= SUPPLIED TEXT =
= = = = =

Though they impose rigor on the process, utility models don’t always represent investor preferences very well. As we have discussed in the sections on return and risk forecasting, it’s extremely difficult to model risky outcomes. We have two interconnected problems: we apply models that poorly represent investor preferences to estimates that poorly represent investment returns and risks. Yet, to echo the story from my introduction to this book, if we don’t think we can do a reasonable job at both, perhaps we shouldn’t be in the investment business.

A Middle Ground Between Simplicity and Complexity

To approximate utility functions and asset return distributions, it helps to simplify the portfolio construction problem. As Harry Markowitz found, mean-variance optimization achieves this goal remarkably well. Higher moments don’t matter, as Markowitz showed in his debate with Samuelson on the subject. In our research on full-scale optimization, initially we found similar results.

Problems with mean variance start to occur when the utility function includes a sharp drop, a kink that represents significant aversion to loss beyond a threshold. As mentioned, such situations are quite common—most investors define their tolerance to risk as “I can’t lose more than x% in one year.” In these cases, mean-variance optimization allocates too much to assets with low volatility but large exposure to loss (negatively skewed assets that sell volatility). Jan-Hein Cremers, Mark, and I (2005) published these findings in a paper titled “Optimal Hedge Fund Allocations: Do Higher Moments Matter?,” and Tim Adler and Mark (2007) published a more general paper with similar conclusions: “Mean-Variance Versus Full-Scale Optimisation: In and Out of Sample.”

Mean-variance and full-scale portfolio optimization models are bookends on a spectrum from simplest (mean variance) to most complex (full scale). Between these bookends, there are several modified versions of mean- variance optimization that account for fat tails but don’t require us to define a utility function in detail.

For example, in Chapter 11 we discussed risk regimes and how we can model a fat-tailed distribution as a mixture of two probability distributions, each of which may be normal. In a paper that contains the best footnote in the history of the Financial Analysts Journal (more on that shortly), “Optimal Portfolios in Good Times and Bad,” George Chow, Eric Jacquier, Mark Kritzman, and Kenneth Lowry (1999) suggest a blended regime approach. They modify mean-variance optimization to make it more sensitive to exposure to loss. To do so, they use two separate sets of volatilities and correlations (“covariance matrices”): one for the normal regime and one for the turbulent regime. The goal is to find the portfolio weights that maximize

Expected return – [risk aversion 1 × volatility (quiet) + risk aversion 2 × volatility (turbulent)]

where risk aversion 1 represents aversion to volatility in quiet markets and risk aversion 2 represents aversion to risk in times of market stress. As in the original version of mean-variance optimization, volatility is measured as the squared standard deviations of returns.

= = = = =

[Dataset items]
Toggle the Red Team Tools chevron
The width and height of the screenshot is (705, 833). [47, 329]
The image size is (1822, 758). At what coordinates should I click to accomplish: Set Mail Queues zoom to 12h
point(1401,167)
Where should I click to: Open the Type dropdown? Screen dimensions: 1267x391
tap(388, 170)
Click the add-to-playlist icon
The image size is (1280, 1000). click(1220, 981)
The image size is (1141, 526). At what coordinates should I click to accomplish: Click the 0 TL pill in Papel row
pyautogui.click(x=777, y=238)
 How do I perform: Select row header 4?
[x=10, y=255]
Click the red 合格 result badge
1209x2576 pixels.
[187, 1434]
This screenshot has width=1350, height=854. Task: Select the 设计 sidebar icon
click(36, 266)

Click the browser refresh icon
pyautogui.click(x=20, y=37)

= = = = =

= EXERCISE INSTRUCTIONS =
• 1. According to the portfolio optimization excerpt, which assets receive too large an allocation from mean-variance optimization when the utility function includes a sharp drop?
• 2. Condense the paragraph of the portfolio optimization excerpt that begins "Problems with mean variance start to occur" into a short bulleted list that keeps its main facts.
The dataset items are separate material and have no connection to the portfolio optimization excerpt.

= ANSWERS BY TASK =
• 1. Assets with low volatility but large exposure to loss, that is, negatively skewed assets that sell volatility.

• 2.
- Mean-variance optimization runs into problems when the utility function has a sharp drop, a kink that reflects strong aversion to losses beyond a threshold.
- This situation is common, since most investors express risk tolerance as "I can't lose more than x% in one year."
- In such cases, mean-variance optimization allocates too much to low-volatility assets with large exposure to loss (negatively skewed assets that sell volatility).
- Jan-Hein Cremers, Mark, and the writer reported these findings in "Optimal Hedge Fund Allocations: Do Higher Moments Matter?" (2005).
- Tim Adler and Mark reached similar conclusions in a more general paper, "Mean-Variance Versus Full-Scale Optimisation: In and Out of Sample" (2007).